Human activity has changed the formula, scientists say
By Newser Editors and Wire Services
Posted Jun 20, 2024 4:55 PM CDT
Climate Change Makes Unusual Heat at Night Far More Likely
Margarita Salazar, 82, wipes the sweat off with a tissue inside her home in Veracruz, Mexico, on Sunday.   (AP Photo/Felix Marquez)

Human-caused climate change dialed up the thermostat and turbocharged the odds of this month's killer heat that has been baking the Southwestern US, Mexico, and Central America, a new flash study found. Sizzling daytime temperatures that triggered cases of heatstroke in parts of the US were 35 times more likely and 2.5 degrees hotter because of the warming from the burning of coal, oil, and natural gas, World Weather Attribution, a collection of scientists that runs rapid and climate attribution studies that are not peer reviewed, calculated Thursday, the AP reports.

"It's an oven here; you can't stay here," 82-year-old Magarita Salazar Pérez of Veracruz, Mexico, said in her home, which has no air conditioning. Last week, the Sonoran Desert hit 125 degrees, the hottest day in Mexican history, according to study co-author Shel Winkley, a meteorologist at Climate Central. And it was even worse at night, which is what has made this heat wave so dangerous, said Imperial College of London climate scientist Friederike Otto, who coordinates the attribution study team. Climate change made nighttime temperatures 2.9 degrees higher and unusual evening heat 200 more times more likely, she said. There's just been no cool air at night like people are used to, Salazar Pérez said. Doctors say lower night temperatures are key to surviving a heat wave.

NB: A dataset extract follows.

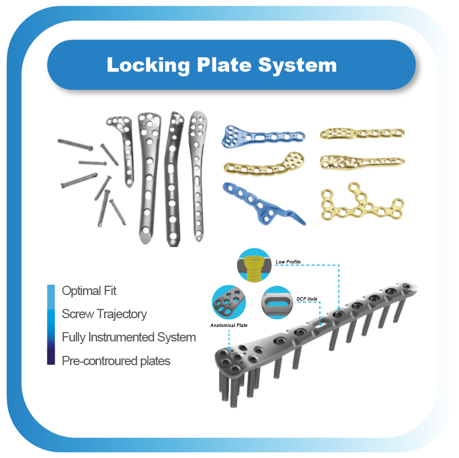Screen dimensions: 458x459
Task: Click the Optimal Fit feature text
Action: point(89,291)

At least 125 people have died, according to the World Weather Attribution team. "This is clearly related to climate change, the level of intensity that we are seeing, these risks," said study co-author Karina Izquierdo, an urban adviser for the Red Cross and Red Crescent Climate Center. The alarming part about this heat wave is that it's no longer out of the ordinary, Otto said. Past studies by the group have looked at heat so extreme that they found it impossible without climate change, but this heat wave not so much. "The changes we have seen in the last 20 years, which feels like just yesterday, are so strong," Otto said. Her study found that this heat wave is now four times more likely to happen now than it was in 2000.